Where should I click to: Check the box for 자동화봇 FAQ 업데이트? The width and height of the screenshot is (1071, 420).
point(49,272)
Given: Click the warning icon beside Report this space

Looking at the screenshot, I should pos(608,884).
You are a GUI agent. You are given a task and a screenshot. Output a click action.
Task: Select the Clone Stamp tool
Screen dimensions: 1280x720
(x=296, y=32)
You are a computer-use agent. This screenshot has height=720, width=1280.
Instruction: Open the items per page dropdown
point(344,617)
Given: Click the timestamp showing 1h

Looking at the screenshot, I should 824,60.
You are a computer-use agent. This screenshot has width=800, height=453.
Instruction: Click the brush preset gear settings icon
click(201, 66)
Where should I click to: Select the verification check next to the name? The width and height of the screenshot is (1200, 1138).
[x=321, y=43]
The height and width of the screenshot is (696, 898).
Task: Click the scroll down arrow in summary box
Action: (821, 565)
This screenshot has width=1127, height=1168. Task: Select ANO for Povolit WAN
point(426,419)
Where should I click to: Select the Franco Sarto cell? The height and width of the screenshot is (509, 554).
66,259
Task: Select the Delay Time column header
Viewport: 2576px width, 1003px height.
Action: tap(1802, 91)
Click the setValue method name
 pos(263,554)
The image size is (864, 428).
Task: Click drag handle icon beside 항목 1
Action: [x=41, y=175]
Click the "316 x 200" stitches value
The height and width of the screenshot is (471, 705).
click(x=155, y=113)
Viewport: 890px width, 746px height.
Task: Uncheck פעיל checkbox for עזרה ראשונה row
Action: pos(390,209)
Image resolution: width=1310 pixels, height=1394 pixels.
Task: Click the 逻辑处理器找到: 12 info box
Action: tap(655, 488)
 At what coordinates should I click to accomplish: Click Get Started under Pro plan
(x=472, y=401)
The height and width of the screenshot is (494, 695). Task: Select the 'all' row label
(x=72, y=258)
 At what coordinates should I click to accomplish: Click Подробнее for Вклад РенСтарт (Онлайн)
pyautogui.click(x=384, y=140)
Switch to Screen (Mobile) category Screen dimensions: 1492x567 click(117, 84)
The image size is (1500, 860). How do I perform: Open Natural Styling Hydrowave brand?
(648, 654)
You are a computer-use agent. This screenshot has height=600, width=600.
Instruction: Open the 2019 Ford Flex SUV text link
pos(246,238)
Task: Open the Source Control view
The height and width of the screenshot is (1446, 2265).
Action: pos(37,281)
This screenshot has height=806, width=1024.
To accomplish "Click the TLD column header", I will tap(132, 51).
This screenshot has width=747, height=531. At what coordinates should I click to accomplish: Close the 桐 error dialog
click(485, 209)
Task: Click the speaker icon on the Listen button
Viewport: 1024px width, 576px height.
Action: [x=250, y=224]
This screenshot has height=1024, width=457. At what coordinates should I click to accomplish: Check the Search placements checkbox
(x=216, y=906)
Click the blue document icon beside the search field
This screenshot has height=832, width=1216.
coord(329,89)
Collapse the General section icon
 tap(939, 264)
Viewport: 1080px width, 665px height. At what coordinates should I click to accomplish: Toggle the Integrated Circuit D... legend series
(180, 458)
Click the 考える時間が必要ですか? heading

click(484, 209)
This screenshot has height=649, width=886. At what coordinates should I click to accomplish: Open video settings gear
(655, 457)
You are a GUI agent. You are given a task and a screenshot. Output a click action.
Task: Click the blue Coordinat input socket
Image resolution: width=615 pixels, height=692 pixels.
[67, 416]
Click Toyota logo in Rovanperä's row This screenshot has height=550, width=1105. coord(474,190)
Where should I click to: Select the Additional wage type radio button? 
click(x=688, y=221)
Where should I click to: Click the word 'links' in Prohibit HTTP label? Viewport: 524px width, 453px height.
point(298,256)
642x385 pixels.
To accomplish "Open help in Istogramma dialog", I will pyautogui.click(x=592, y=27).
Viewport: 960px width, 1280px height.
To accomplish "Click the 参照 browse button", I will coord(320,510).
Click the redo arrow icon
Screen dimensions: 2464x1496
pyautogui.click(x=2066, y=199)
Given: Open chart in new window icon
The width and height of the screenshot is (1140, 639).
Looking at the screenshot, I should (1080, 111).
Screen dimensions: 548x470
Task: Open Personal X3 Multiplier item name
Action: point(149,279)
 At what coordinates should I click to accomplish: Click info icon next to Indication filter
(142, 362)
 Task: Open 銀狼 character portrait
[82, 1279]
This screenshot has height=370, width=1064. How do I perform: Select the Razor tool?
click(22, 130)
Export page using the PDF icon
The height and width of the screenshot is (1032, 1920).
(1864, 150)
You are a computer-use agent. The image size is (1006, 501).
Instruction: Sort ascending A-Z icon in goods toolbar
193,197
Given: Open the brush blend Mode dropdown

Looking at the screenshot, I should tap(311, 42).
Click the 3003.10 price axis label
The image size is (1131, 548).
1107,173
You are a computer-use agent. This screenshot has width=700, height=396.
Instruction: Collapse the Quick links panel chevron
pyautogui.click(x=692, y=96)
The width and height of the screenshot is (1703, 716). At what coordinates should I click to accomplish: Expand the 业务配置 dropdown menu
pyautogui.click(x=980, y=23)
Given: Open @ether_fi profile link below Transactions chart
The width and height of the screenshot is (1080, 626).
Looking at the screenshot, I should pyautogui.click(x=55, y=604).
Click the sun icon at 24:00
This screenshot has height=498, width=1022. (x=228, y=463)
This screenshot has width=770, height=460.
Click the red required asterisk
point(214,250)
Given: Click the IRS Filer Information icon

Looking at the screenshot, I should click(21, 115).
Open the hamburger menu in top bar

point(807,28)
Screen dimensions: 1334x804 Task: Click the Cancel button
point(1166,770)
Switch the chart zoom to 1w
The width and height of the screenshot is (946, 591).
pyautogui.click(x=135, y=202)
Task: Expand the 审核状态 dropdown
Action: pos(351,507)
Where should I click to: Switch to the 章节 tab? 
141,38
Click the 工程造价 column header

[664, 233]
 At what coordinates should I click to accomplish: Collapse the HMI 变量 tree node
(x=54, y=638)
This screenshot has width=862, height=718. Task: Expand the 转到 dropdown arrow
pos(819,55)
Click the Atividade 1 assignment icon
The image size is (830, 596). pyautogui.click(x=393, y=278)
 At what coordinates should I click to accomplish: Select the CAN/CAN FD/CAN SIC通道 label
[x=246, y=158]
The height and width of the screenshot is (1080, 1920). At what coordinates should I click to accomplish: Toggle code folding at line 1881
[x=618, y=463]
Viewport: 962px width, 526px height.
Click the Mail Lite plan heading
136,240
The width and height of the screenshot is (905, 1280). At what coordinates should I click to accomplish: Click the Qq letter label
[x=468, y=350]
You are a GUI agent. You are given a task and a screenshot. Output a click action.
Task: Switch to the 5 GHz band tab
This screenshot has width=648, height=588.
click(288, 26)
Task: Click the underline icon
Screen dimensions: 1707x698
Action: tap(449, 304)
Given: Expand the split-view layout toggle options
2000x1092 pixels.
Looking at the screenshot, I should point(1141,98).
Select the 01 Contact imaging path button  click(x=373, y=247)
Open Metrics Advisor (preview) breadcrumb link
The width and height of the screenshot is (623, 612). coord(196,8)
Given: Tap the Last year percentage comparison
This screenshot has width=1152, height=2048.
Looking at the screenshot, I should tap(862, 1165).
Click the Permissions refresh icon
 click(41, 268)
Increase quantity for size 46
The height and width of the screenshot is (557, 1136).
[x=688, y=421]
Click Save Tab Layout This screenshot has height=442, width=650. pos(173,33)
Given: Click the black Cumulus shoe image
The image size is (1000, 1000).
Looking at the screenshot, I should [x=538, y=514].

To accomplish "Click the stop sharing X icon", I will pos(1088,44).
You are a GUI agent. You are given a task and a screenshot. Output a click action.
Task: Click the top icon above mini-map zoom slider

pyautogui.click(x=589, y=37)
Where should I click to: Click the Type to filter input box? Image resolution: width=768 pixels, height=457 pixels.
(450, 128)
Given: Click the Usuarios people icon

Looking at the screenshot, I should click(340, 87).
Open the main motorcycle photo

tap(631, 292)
══════
• _Prompt_:
Convert the lines of the records from the line containing "Where should I click to: Select the verification" through the line containing "Action: (821, 565)", both included, into a JSON list of strings with one string per line, omitting blank lines.

• _Answer to the exercise_:
[
  "Where should I click to: Select the verification check next to the name? The width and height of the screenshot is (1200, 1138).",
  "[x=321, y=43]",
  "The height and width of the screenshot is (696, 898).",
  "Task: Click the scroll down arrow in summary box",
  "Action: (821, 565)"
]